Griffin’s organization recently launched a complementary campaign, “Salmon: Super Simple! Superfood!” which offers consumers recipes using packaged goods (perceived as safer to procure at grocery or online) and fresh or frozen salmon, Griffin said.

The Global Aquaculture Association is supporting the SNP campaign to encourage the role of responsibly farmed seafood in meeting global nutrition needs, Communications and Events Manager Steven Hedlund told SeafoodSource.

“We see our role of helping producers offer safe, sustainable seafood to the public as important as ever,” Hedlund said. “Though our work is global in scope, we step in where we can and support domestic causes such as Eat Seafood America.”

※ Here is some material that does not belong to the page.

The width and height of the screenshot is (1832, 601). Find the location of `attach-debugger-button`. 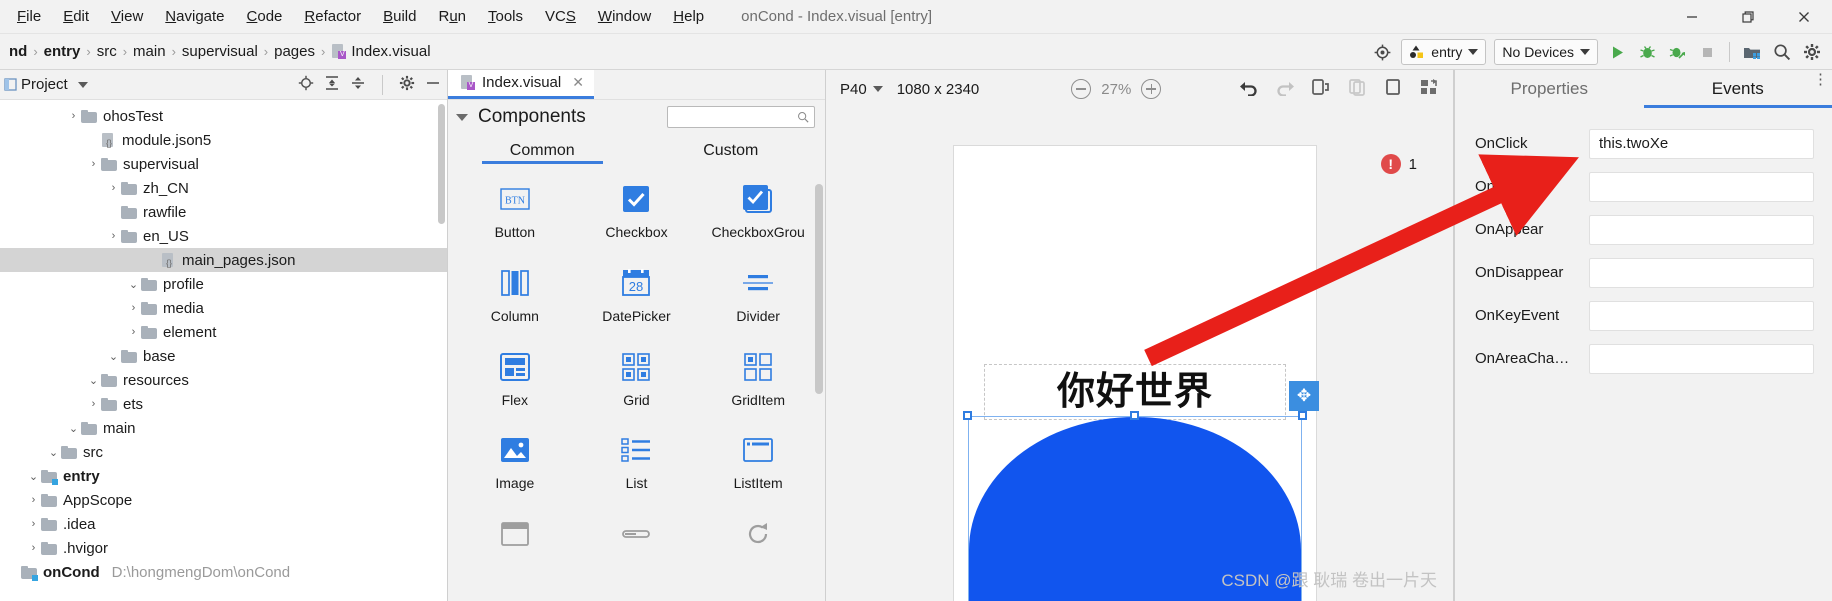

attach-debugger-button is located at coordinates (1677, 52).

While there is a “social, even patriotic halo” over U.S.-produced seafood, chef and author Barton Seaver told SeafoodSource, all seafood – so long as it is responsibly-sourced – should be touted to U.S. consumers.

“We represent one industry that operates and collaborates to bring healthy food to the table,” he said “While I certainly think it is admirable to laud the specific virtues of domestically-produced seafood, the bottom line is that we need a unified message. Seafood is seafood: whether farmed of wild, whether import or domestic – as far as I'm concerned, responsibly sourced seafood should be on the table.”

However, SNP President Linda Cornish said she was encouraged by the wide industry participation the movement has collected.

“This is a chance for the entire seafood community to come together and connect emotionally with consumers at home,” Cornish said. “Let’s work together to encourage consumers to stay healthy with seafood and help the seafood community.”